[Extracted entries Boundary: Start]
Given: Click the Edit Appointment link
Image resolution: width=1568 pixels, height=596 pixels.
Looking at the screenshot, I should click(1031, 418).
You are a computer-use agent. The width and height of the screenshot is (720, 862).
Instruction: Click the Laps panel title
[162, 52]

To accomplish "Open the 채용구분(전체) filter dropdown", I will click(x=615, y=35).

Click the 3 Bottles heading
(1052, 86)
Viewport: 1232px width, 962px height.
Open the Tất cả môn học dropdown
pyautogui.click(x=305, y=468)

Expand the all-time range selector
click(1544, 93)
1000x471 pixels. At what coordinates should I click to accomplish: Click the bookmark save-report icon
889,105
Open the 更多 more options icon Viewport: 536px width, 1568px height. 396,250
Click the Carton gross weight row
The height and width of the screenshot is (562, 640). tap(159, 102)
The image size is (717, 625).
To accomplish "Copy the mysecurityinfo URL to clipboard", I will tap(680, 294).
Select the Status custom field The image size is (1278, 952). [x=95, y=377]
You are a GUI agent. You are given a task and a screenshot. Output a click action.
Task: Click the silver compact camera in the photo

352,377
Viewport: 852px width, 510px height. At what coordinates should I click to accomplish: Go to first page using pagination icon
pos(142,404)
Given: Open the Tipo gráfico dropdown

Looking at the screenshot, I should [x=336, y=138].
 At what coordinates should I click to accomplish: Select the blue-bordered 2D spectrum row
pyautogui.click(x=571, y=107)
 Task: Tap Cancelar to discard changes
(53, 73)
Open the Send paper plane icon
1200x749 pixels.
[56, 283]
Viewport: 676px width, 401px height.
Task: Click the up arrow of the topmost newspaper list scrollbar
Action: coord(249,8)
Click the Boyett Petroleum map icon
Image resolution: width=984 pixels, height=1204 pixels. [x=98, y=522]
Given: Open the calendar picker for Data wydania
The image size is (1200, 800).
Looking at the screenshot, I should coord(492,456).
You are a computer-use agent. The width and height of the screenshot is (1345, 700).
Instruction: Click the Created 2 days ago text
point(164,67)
[Extracted entries Boundary: End]
*Problem requirements*. Each line from the one containing "Open the Send paper plane icon" to the end of the records should be echoed exactly, and no other line.

*Solution for this task*.
Open the Send paper plane icon
1200x749 pixels.
[56, 283]
Viewport: 676px width, 401px height.
Task: Click the up arrow of the topmost newspaper list scrollbar
Action: coord(249,8)
Click the Boyett Petroleum map icon
Image resolution: width=984 pixels, height=1204 pixels. [x=98, y=522]
Given: Open the calendar picker for Data wydania
The image size is (1200, 800).
Looking at the screenshot, I should coord(492,456).
You are a computer-use agent. The width and height of the screenshot is (1345, 700).
Instruction: Click the Created 2 days ago text
point(164,67)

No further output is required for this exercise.